PROBLEM DESCRIPTION: Arrange the entries below as a numbered list, from the line containing "Open the Mail module in left rail" through the line containing "Screen dimensions: 1232x971", with both of those lines included and blank lines dropped. Leave out everything outside that span.

RECORDS FOR THE TASK:
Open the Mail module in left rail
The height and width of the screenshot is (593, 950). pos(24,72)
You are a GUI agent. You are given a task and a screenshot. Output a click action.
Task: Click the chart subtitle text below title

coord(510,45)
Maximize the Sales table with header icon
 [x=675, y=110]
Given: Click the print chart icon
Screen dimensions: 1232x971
==
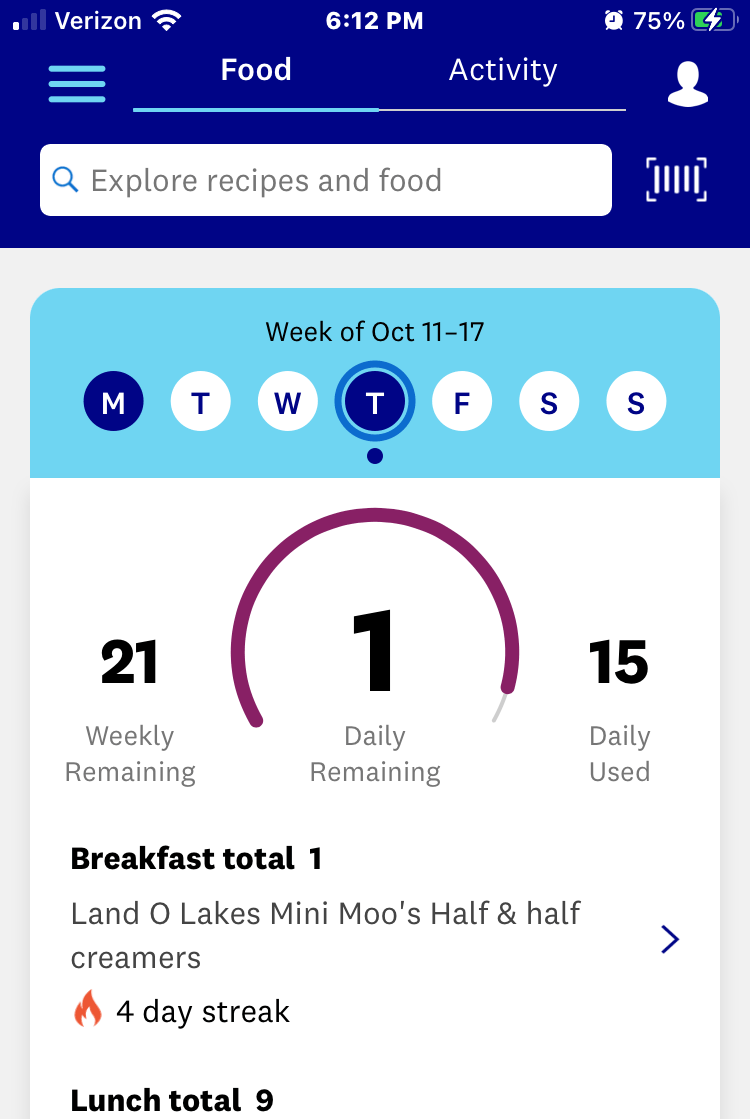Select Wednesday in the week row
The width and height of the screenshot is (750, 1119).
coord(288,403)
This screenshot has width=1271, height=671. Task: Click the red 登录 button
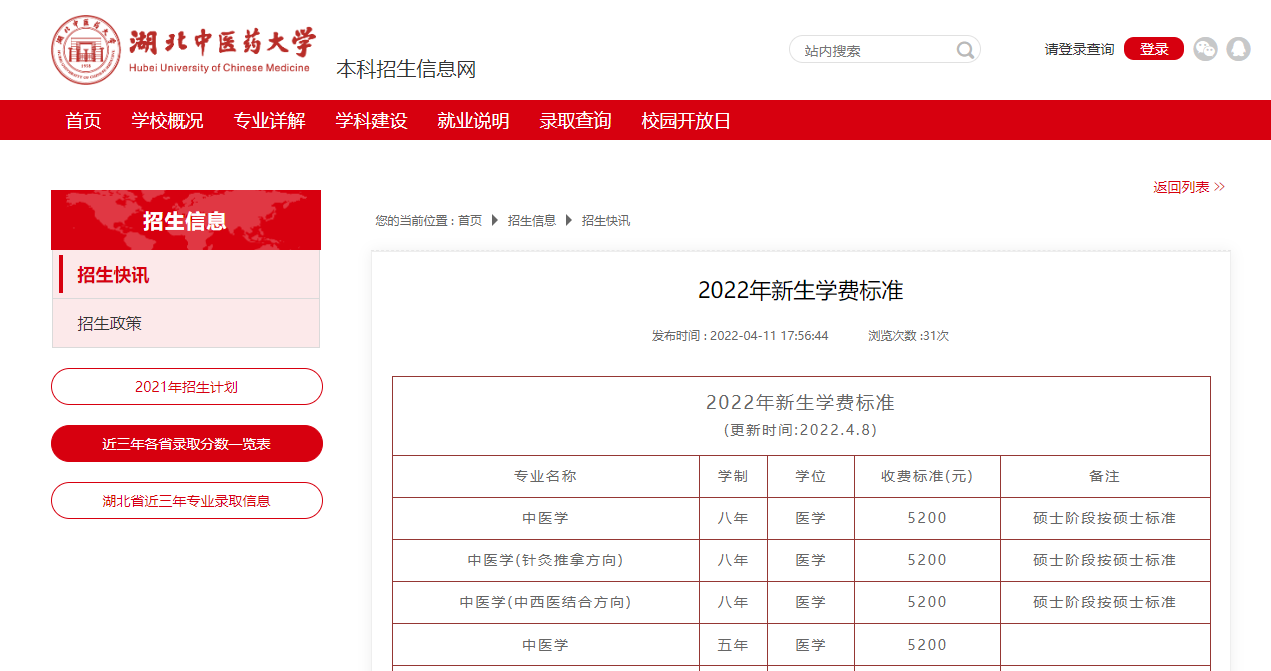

SOLUTION:
1. Open the Mail module in left rail
2. The height and width of the screenshot is (593, 950). pos(24,72)
3. You are a GUI agent. You are given a task and a screenshot. Output a click action.
4. Task: Click the chart subtitle text below title
5. coord(510,45)
6. Maximize the Sales table with header icon
7.  [x=675, y=110]
8. Given: Click the print chart icon
9. Screen dimensions: 1232x971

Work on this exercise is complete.